Reversing poverty requires a more progressive tax system and a shift in the political mindset

It is an old theme this, the relationship between societal inequality and the mental well-being of those who live there.

A sample of some of these issues can be found on these links;

I was reminded of some of this over the past week in relation to two different issues. The first came to us in the form of the so-called Panama Papers, which have shown us something of how the super rich have organised the world to ensure that they remain super rich, and avoid paying taxes for services provided to those who are not.

Perhaps some real change may yet come from the Panama Papers- certainly the debate it is stimulating is refreshing in that for once, the targets for media indignation are not those whom we scapegoat at the bottom of the pile.

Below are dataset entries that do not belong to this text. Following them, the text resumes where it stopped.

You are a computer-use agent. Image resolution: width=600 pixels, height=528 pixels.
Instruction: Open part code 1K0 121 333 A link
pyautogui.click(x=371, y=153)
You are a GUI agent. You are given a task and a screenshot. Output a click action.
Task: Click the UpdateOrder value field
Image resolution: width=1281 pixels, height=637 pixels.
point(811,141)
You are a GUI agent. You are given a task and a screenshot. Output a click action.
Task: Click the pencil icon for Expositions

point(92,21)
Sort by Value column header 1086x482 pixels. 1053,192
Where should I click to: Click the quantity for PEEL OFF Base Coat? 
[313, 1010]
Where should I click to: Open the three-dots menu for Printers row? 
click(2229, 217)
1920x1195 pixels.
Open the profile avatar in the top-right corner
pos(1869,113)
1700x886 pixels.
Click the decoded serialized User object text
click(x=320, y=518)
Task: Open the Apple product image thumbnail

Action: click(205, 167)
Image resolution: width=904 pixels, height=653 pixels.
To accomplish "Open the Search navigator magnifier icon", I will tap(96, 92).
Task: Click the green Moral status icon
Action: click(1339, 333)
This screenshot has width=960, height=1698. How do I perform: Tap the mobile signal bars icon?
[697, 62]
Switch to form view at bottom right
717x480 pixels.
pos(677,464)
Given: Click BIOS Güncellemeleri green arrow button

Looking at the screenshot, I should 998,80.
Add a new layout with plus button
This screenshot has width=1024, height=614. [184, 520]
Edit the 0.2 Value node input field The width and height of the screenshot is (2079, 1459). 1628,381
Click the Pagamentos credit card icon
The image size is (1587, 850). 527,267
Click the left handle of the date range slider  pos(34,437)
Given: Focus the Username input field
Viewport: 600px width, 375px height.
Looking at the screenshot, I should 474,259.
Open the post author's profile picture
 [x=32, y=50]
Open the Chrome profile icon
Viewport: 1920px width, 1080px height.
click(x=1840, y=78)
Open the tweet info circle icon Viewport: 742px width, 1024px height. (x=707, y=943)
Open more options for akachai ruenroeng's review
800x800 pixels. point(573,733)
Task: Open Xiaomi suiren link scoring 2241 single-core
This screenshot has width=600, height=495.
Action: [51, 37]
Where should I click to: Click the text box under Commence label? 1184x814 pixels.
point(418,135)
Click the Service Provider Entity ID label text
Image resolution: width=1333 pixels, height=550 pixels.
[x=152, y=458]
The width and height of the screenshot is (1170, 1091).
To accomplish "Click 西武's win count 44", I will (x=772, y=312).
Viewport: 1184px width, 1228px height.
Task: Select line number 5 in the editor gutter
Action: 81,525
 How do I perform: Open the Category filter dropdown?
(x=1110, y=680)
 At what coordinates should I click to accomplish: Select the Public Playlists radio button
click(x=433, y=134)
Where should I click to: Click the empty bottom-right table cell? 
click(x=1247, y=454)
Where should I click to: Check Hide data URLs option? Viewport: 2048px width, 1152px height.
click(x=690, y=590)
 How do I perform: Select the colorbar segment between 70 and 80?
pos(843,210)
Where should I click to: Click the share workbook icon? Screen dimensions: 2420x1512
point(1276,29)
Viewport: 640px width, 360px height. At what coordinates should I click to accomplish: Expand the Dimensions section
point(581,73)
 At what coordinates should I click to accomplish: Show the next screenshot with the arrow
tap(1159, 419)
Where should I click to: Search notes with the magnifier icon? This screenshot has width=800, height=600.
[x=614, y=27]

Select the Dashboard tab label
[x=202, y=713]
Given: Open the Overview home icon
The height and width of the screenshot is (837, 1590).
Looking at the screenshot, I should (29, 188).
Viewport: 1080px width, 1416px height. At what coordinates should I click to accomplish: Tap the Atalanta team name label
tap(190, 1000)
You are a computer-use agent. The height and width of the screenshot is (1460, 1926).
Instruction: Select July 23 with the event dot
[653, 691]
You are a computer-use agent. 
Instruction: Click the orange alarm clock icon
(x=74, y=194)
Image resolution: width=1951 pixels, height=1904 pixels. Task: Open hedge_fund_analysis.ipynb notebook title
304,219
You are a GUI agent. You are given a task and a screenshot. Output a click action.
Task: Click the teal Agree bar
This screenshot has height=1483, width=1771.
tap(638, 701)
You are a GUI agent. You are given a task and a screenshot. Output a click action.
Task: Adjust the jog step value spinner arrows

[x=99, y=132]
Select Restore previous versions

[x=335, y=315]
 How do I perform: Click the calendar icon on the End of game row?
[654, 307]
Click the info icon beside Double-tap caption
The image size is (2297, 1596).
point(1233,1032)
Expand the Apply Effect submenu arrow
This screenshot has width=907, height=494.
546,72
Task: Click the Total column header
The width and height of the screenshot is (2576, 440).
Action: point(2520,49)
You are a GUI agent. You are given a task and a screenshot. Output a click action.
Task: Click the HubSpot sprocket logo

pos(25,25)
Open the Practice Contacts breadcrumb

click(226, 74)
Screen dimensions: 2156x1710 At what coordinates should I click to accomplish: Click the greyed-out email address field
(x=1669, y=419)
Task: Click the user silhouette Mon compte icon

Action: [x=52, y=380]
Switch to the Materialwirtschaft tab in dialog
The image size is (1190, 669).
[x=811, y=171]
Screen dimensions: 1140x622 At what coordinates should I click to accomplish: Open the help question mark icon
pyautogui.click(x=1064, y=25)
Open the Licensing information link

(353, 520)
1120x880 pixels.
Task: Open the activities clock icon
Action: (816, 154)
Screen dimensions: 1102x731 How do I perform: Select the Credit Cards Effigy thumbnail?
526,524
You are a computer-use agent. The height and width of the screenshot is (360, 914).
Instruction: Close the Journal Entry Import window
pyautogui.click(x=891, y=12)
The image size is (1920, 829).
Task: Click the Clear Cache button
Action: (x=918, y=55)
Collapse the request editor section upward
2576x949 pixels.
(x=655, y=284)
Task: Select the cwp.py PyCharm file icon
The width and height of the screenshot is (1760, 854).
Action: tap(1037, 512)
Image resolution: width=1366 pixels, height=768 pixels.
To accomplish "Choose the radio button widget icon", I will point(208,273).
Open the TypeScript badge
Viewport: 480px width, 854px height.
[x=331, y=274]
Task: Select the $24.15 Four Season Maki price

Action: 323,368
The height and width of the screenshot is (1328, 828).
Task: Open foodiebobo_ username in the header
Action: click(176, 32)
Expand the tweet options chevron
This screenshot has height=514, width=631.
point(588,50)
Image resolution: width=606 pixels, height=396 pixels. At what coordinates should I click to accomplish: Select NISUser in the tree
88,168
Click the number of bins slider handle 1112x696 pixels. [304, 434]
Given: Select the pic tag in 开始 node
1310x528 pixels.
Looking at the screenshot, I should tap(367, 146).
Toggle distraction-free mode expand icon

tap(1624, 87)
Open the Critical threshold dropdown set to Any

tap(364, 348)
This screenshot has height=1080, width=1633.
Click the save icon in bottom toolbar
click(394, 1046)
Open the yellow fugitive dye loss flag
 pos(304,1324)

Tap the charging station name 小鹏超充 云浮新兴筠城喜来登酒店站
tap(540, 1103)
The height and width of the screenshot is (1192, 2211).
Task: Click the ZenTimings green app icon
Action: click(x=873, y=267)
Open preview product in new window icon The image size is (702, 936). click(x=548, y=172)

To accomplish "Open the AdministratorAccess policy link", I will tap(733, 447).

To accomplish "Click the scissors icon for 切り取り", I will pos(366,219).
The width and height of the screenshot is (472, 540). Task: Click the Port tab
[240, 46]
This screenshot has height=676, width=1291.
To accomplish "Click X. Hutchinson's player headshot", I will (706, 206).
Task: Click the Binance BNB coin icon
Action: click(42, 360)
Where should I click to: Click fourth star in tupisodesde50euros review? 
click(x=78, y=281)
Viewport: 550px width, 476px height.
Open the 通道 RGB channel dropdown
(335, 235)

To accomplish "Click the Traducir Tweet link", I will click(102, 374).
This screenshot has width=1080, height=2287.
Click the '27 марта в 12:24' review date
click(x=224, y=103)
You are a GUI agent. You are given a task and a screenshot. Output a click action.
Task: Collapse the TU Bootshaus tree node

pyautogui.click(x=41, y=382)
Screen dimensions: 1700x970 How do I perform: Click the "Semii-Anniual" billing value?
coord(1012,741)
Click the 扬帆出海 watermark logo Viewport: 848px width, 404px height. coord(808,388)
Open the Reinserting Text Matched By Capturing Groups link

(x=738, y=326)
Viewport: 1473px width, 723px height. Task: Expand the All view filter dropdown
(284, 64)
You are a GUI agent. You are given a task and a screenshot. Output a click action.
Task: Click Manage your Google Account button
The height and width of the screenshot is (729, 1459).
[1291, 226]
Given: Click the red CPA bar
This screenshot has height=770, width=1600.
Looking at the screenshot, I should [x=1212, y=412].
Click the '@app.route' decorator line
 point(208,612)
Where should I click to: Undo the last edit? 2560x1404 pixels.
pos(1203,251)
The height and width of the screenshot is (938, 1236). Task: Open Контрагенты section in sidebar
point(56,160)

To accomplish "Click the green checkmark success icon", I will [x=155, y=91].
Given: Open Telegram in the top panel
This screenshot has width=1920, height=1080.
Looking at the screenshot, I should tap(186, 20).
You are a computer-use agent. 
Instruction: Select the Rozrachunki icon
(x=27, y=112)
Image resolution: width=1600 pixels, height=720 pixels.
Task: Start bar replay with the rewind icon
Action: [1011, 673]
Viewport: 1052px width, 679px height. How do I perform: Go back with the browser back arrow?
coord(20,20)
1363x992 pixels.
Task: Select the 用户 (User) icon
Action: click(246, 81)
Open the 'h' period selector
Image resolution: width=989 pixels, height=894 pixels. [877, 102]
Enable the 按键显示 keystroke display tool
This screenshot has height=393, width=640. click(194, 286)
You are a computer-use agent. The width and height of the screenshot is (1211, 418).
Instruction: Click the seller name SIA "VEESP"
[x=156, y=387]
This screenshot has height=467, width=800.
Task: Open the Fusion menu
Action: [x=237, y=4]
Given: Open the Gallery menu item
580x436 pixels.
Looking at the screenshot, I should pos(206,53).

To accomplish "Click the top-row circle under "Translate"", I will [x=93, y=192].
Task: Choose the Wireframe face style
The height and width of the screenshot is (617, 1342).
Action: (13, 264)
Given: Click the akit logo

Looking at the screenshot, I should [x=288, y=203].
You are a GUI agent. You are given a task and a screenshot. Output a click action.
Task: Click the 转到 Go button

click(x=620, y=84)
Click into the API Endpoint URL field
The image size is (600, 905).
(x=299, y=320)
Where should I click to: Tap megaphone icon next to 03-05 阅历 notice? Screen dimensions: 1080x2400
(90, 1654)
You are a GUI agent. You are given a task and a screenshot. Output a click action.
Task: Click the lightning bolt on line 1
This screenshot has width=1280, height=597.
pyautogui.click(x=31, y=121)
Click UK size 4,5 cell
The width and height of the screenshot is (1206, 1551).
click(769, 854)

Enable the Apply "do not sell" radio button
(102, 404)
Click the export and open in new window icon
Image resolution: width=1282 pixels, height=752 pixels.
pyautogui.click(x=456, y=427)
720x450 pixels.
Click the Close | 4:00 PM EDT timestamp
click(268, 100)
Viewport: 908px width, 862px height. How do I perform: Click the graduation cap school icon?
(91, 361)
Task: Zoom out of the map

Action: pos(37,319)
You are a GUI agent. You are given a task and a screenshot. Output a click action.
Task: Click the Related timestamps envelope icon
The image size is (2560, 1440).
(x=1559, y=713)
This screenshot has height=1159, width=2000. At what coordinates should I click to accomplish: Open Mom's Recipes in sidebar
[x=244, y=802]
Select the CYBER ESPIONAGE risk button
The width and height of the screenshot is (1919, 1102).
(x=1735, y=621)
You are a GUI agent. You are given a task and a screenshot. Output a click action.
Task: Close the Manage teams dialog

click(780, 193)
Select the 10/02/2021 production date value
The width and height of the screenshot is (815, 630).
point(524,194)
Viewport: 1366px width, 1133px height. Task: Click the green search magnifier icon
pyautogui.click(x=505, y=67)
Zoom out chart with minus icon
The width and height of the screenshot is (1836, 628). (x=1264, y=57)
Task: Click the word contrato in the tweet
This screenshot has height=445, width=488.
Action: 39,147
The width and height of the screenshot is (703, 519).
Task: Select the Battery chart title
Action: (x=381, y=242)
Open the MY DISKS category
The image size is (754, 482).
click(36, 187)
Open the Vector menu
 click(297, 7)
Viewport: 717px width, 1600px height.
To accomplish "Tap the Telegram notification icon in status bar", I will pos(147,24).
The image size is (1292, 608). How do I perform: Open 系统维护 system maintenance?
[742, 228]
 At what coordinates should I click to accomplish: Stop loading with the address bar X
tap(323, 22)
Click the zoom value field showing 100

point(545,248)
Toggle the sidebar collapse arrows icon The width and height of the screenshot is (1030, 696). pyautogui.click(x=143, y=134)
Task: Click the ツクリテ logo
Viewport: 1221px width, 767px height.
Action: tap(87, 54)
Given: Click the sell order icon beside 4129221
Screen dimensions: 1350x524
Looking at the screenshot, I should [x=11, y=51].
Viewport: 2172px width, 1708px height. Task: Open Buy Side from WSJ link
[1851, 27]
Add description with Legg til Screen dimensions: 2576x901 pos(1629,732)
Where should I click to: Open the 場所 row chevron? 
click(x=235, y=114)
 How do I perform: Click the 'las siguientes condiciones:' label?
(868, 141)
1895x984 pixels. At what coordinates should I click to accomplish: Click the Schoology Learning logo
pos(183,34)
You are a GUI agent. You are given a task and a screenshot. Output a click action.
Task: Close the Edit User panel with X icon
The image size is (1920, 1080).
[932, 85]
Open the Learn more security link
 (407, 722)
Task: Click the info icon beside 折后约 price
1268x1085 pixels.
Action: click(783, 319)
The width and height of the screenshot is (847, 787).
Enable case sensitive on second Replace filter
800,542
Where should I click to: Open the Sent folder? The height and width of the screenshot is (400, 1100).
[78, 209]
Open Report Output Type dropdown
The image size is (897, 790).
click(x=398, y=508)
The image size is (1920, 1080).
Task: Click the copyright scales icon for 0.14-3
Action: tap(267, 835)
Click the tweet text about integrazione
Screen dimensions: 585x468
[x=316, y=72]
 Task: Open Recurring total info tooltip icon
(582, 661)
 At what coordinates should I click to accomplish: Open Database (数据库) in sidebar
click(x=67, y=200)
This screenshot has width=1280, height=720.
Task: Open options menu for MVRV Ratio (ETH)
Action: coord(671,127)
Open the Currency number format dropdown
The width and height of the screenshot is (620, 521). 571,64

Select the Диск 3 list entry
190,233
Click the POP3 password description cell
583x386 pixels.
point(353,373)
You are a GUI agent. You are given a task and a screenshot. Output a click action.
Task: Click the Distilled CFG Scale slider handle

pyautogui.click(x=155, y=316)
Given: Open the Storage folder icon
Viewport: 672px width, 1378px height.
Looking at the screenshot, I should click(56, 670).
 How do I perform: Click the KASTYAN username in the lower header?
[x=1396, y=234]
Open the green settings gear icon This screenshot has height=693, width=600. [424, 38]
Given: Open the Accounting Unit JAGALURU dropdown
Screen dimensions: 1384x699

However, my fear is that it has already become one of those media-driven righteous crusades in which we let a little blood for public consumption, but change very little. The real sobering truth is that inequality is not just to do with Billionaires who stash their booty in tax havens; rather it is tall about US. OUR lifestyles, OUR consumer choices. It has more to do with the fear that stalks us that we might lose what we have, particularly the stuff that our peers are continuing to enjoy.

Meanwhile inequality in the UK is growing. Some of this is generational, in that those of us who bought the Thatcher idea of home ownership (and unwittingly also bought the slavery to the market forces that came with it) now are so fixated on the security and value of this property that our kids can not even begin to afford to buy their own version of the same.

Some of it is regional, in that the wealth of greater London is like a black hole that sucks people in and never quite spits them out.

Its greatest effects can be seen internationally however, in the way that our wealth is not just in contrast to that of poverty elsewhere, but entirely dependent on this.

trickle down economics

But back to the point of this piece. The other thing that brought home to be the realities of inequality this week was some reading I was doing in relation to ‘Formulation’- a psychological term describing the process by which we come to an understanding of the nature, cause, story and meaning of mental distress. Part of this meant reading this guide, and in particular this section;

There is a careful balance to be struck between acknowledging the very real limitations and pressures that people face, while not diminishing their sense of hope or agency… The community/social inequalities/human rights perspective is often poorly integrated into practice. Recent research underlines the importance of this dimension.

Wilkinson and Pickett (2009) have presented compelling evidence that a society’s level of social inequality is causally related to its rates of mental illness: ‘If Britain became as equal as the four most equal societies (Japan, Norway, Sweden and Finland), mental illness might be more than halved’ (p.261). Particularly relevant to formulation is their suggestion that inequality has its most damaging impact at least partially through its personal meaning to the individual, in terms of feeling devalued, shamed, trapped and excluded. This underlines the importance of being aware of the wider contexts of formulations and clinical work. In the words of a World Health Organisation report on mental health: ‘…levels of mental distress among communities need to be understood less in terms of individual pathology and more as a response to relative deprivation and social injustice’ (WHO, 2009, p.111).

That sentence concerning how inequality results in people being ‘devalued, shamed, trapped and excluded’ should not be read as something just aimed at the super poor, but rather something that applies equally to us all.

Although perhaps some are more equal than others.